El precioso presente de jubilación se había quedado viejo, como ella, mas no quería tirarlo. Un objeto bonito consuela a la vista, aunque esté cansada. Y hasta llega a dar calor. En las tardes más frías, Pilar agarra el nacarado regalo con reuma y sin fuerza sintiendo en sus manos esa caricia de un verano lejano en el calendario y la memoria. Este febrero viene con mucho frío y esa ladrona del norte llamada humedad se cuela entre las paredes. Avanza cual enredadera verde o negra, trepando por la fachada, descansando en el portal, oculta detrás del sofá, marcando el salón, pasillo o cabecero de un camastro que es trinchera del sueño entre noviembre y marzo para una anciana enferma que recibe a la noche después de ver el parte en la tele.

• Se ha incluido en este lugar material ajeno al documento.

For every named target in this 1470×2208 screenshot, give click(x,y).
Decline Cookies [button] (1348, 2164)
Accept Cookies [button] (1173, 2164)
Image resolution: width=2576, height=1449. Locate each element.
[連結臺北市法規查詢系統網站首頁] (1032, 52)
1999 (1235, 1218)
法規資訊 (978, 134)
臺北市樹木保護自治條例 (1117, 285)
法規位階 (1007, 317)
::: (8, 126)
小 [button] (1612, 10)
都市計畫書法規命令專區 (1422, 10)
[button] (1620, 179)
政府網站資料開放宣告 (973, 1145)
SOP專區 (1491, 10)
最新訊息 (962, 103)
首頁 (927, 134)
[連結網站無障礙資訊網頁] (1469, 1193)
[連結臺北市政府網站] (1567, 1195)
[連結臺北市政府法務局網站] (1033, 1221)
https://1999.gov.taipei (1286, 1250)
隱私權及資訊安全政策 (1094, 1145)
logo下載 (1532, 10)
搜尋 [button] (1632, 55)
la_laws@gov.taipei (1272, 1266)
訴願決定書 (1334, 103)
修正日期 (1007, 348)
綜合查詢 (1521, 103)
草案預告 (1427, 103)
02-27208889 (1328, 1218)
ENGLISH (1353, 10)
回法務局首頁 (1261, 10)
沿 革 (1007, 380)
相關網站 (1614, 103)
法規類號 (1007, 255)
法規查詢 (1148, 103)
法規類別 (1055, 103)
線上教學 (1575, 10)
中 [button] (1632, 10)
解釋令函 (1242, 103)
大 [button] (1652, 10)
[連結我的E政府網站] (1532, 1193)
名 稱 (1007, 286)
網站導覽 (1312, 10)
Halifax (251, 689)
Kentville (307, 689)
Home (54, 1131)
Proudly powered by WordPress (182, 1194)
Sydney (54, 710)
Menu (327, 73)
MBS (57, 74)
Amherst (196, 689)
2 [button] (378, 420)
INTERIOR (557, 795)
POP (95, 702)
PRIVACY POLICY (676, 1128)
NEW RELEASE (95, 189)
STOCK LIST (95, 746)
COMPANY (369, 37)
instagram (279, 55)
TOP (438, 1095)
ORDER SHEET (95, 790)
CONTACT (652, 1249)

Agotada, contemplando, escuchando huecos discursos repetidos por predicadores, vendedores de crecepelo o comerciales de lo imposible disfrazados de políticos. En un terrible país que solo tiene una suerte, la geográfica. Se mete Pilar entre mantas con el pijama, la bata y un gorro de lana. Con la tele apagada y la imagen de los embaucadores con traje en su cabeza. Enciende la radio justo antes de dormir y salen las mismas voces de los personajes del telediario. Apaga cabreada el transistor e intenta dormirse. Si el azar lo quiere esta noche soñará con Antonio, que dejó el pelleyu en la mar el segundo invierno de un matrimonio sin estrella. Hace tres noches tuvo una pesadilla: un pulpo gigante destrozaba embarcaciones en el muelle con el vigor de unos largos tentáculos.
Mañana tiene que llamar a su hija, a Sara, que vive en Tenerife. El próximo año se irá a vivir con ella antes de verse engullida por otro invierno en Cimavilla. Ya ni toca los radiadores, hay facturas indecentes que no se pueden pagar, ni se deberían cobrar. La ojeada por la conocida habitación se detiene en algunas fotos de juventud y regresan de repente las risas en la pasarela de disfraces, aquellos churros del Mercante que le encantaban a Sara, el primer beso de novios a la puerta del puesto de Vicente, el Mono, la Guapita, Peñespardes, la Monroya, Bracinos de goma, la Tarabica…
Los bomberos sofocaron a tiempo el incendio, rompieron el cristal de la ventana y fijaron su mirada en un bote de pastillas vacío, un bolígrafo nacarado en el suelo y un destapado brazo que tocaba el cuarteado parqué por última vez.